[Extracted records]
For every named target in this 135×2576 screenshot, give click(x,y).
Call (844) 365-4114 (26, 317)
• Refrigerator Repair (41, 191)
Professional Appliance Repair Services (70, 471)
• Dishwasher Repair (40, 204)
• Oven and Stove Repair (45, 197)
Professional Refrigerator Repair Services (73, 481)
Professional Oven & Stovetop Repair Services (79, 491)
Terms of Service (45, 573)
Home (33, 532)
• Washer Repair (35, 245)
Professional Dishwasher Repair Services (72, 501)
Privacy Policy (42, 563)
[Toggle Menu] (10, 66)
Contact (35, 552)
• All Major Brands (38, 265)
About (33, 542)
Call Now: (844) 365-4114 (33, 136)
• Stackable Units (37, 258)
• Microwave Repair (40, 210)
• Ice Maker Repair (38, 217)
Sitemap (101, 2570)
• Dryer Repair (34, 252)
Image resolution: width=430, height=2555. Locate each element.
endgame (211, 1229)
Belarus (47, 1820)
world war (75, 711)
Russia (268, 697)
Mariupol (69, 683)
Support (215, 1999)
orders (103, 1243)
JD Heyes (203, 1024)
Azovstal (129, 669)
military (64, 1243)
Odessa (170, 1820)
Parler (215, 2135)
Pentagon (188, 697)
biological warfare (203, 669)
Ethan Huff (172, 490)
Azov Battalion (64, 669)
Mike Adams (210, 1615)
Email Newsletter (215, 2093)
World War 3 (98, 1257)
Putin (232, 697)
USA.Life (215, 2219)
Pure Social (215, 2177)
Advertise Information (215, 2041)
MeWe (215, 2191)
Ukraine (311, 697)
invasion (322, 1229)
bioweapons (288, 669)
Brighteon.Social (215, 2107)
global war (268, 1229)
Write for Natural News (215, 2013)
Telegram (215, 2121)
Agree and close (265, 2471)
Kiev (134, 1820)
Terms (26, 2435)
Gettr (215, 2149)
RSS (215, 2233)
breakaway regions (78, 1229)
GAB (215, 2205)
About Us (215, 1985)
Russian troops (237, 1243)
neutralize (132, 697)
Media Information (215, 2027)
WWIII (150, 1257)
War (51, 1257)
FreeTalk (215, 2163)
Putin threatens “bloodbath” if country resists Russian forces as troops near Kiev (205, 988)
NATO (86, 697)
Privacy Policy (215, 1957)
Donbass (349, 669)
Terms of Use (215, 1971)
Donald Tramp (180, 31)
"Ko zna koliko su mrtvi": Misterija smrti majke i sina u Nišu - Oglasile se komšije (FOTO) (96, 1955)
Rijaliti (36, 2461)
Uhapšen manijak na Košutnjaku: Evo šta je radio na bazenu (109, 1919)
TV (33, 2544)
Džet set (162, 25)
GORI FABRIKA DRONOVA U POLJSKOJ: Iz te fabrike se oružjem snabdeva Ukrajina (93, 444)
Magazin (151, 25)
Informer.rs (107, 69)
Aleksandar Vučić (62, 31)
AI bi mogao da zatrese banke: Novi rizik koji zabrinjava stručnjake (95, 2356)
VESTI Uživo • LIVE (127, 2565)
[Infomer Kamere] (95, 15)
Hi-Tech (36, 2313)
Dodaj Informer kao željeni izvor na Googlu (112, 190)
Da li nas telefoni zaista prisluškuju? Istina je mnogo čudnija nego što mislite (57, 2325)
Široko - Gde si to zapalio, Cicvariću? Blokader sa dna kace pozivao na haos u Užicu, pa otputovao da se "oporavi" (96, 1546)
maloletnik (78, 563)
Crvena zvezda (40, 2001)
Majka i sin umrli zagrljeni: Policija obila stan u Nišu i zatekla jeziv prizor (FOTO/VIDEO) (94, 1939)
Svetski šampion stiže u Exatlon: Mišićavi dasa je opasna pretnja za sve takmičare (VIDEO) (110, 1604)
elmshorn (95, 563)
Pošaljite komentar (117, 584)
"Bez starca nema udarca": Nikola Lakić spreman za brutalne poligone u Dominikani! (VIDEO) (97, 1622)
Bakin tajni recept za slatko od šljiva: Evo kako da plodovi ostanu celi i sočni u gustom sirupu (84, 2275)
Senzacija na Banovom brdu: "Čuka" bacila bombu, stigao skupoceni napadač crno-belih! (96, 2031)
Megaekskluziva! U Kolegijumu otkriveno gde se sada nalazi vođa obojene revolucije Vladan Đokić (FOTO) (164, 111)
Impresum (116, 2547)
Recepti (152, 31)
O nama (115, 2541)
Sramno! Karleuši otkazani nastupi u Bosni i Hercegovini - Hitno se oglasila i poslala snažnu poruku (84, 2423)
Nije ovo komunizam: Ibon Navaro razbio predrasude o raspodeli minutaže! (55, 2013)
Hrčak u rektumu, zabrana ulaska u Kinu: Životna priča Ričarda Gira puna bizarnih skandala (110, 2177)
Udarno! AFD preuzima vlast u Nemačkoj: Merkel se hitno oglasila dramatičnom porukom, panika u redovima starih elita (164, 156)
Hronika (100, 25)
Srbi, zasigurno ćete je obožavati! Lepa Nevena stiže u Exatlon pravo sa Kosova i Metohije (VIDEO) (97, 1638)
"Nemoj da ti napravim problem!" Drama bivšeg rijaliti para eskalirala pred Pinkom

▶ **Task item**
Using the records above, copy word for word the line with "Privacy Policy (42, 563)", the line with "Repair (34, 252)", and every line between them.

▶ **Written answer**
Privacy Policy (42, 563)
[Toggle Menu] (10, 66)
Contact (35, 552)
• All Major Brands (38, 265)
About (33, 542)
Call Now: (844) 365-4114 (33, 136)
• Stackable Units (37, 258)
• Microwave Repair (40, 210)
• Ice Maker Repair (38, 217)
Sitemap (101, 2570)
• Dryer Repair (34, 252)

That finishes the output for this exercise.